**Problem to solve:** All of the entries need to be printed again exactly; pictures are the only thing to omit.

**Records to process:**
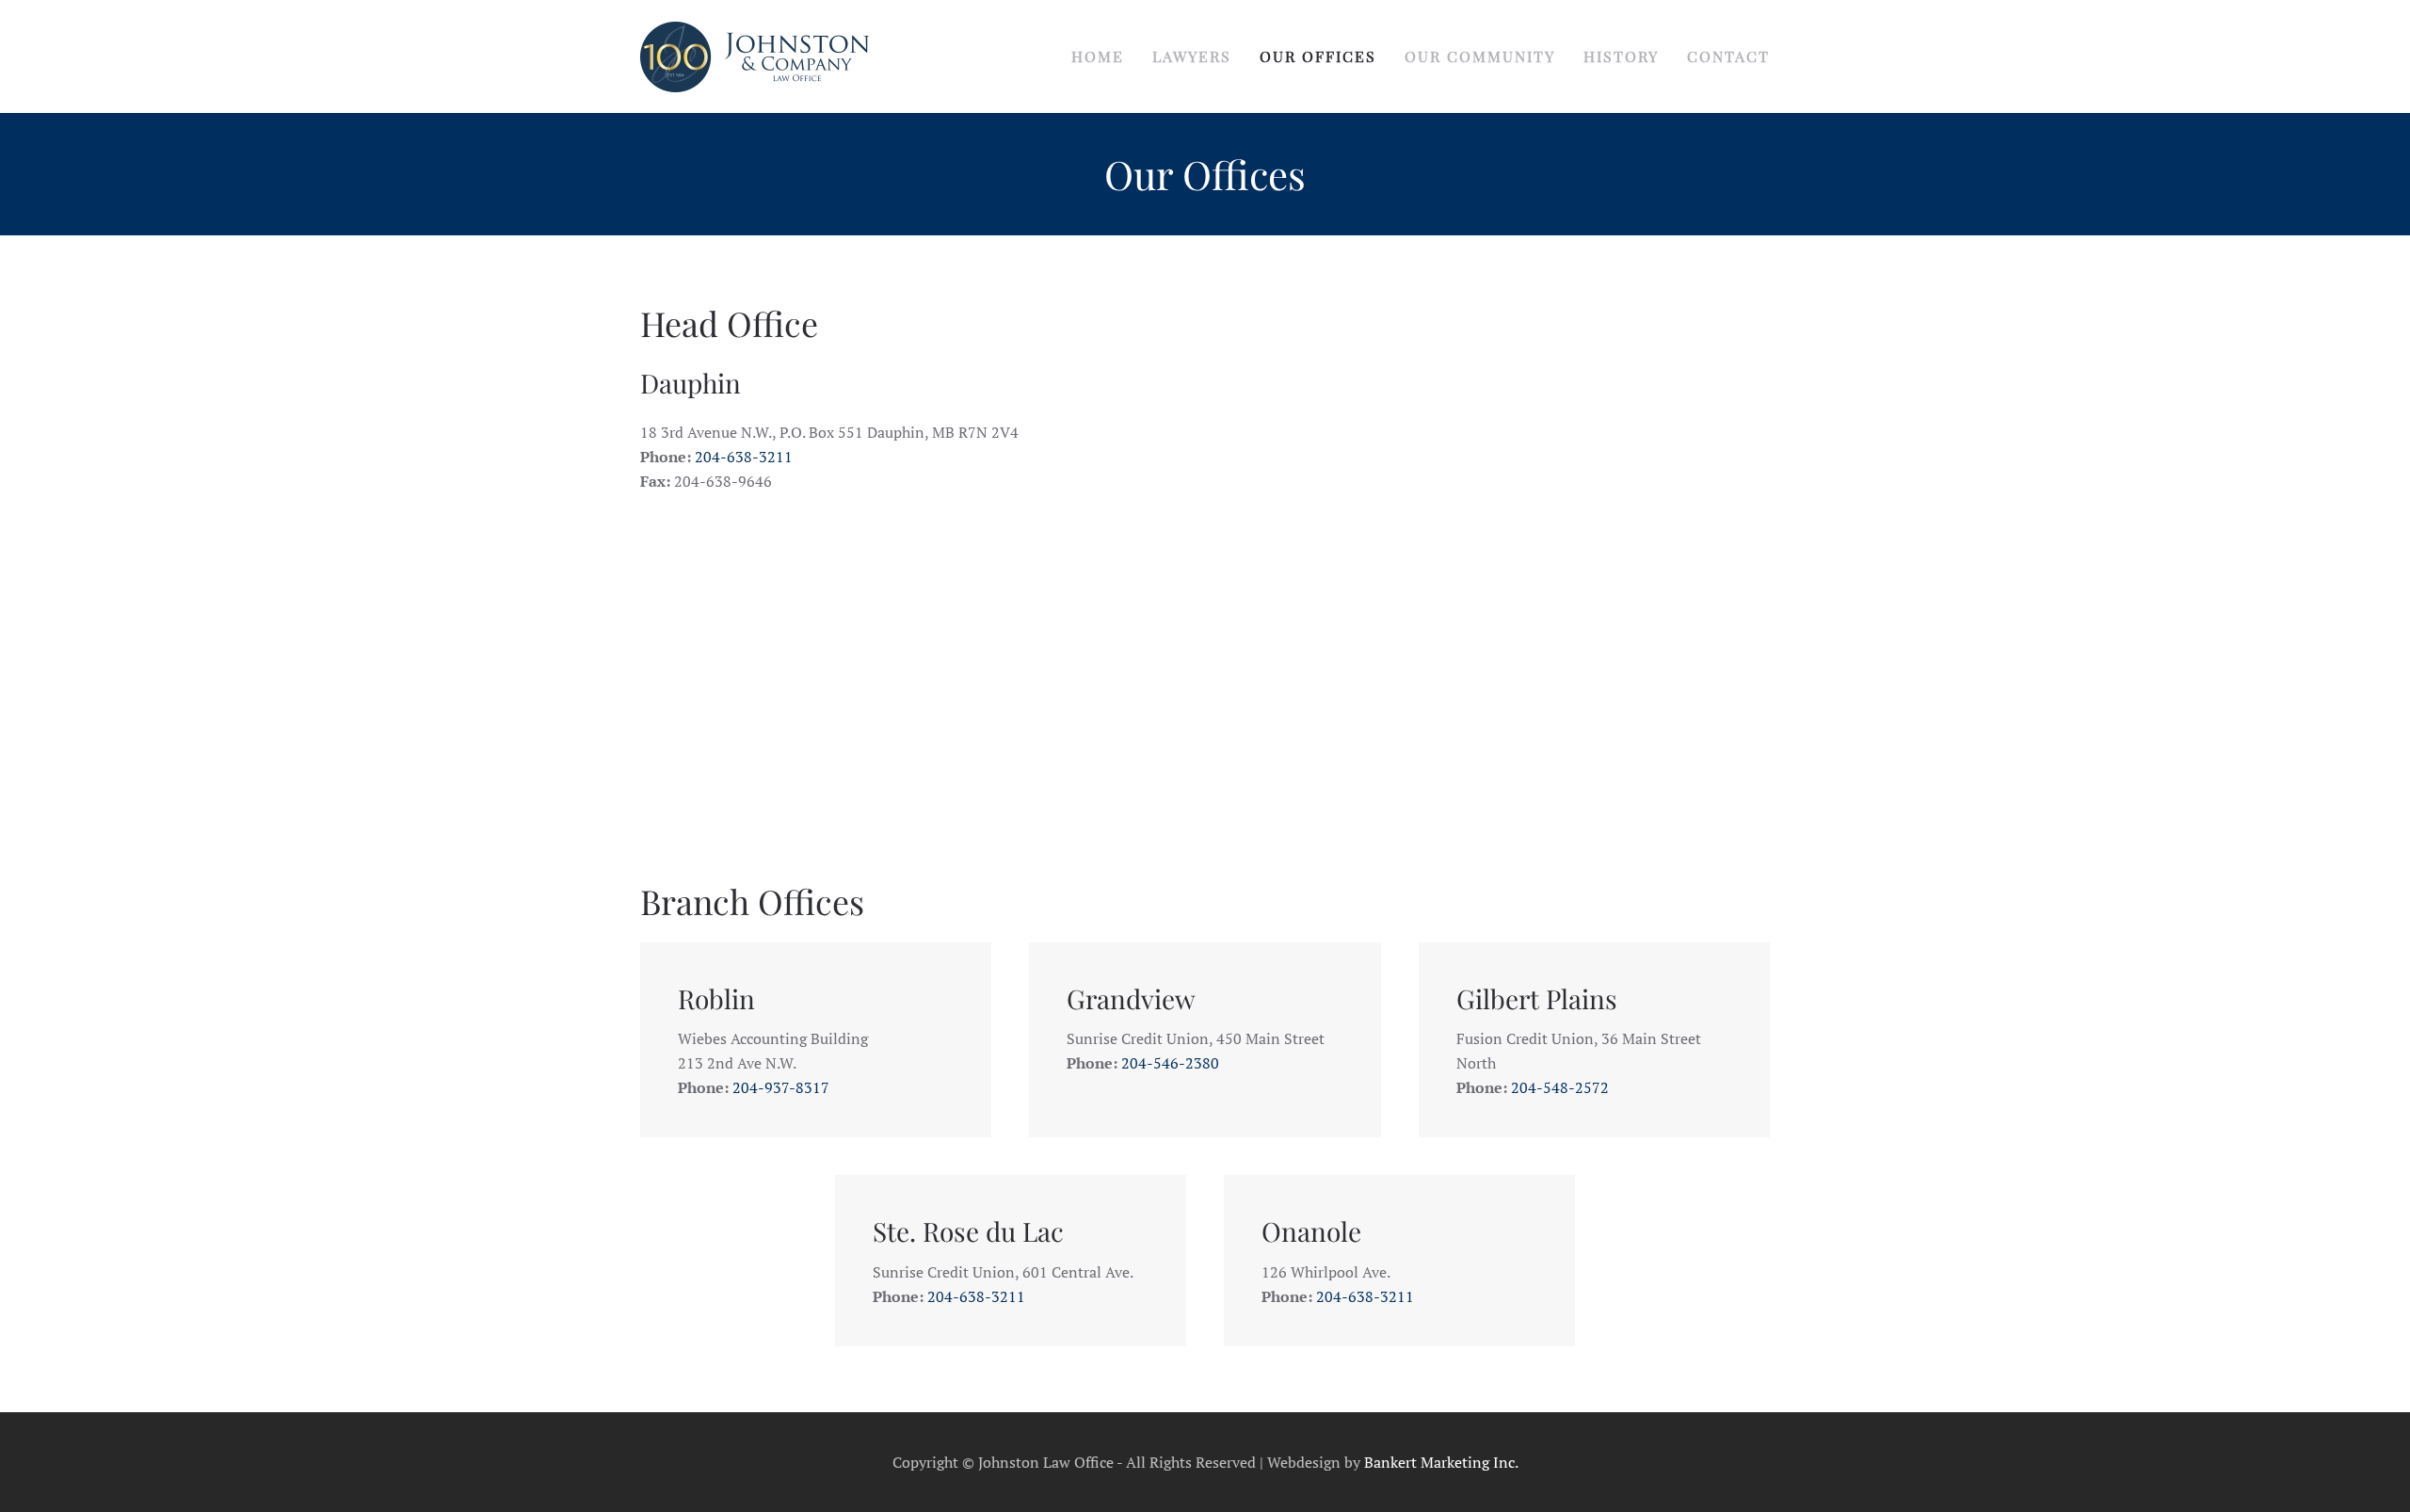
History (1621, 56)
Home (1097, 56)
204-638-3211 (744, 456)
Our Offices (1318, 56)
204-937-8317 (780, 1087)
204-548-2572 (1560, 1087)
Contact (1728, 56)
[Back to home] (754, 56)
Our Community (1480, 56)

**Reply:**
History (1621, 56)
Home (1097, 56)
204-638-3211 (744, 456)
Our Offices (1318, 56)
204-937-8317 (780, 1087)
204-548-2572 (1560, 1087)
Contact (1728, 56)
[Back to home] (754, 56)
Our Community (1480, 56)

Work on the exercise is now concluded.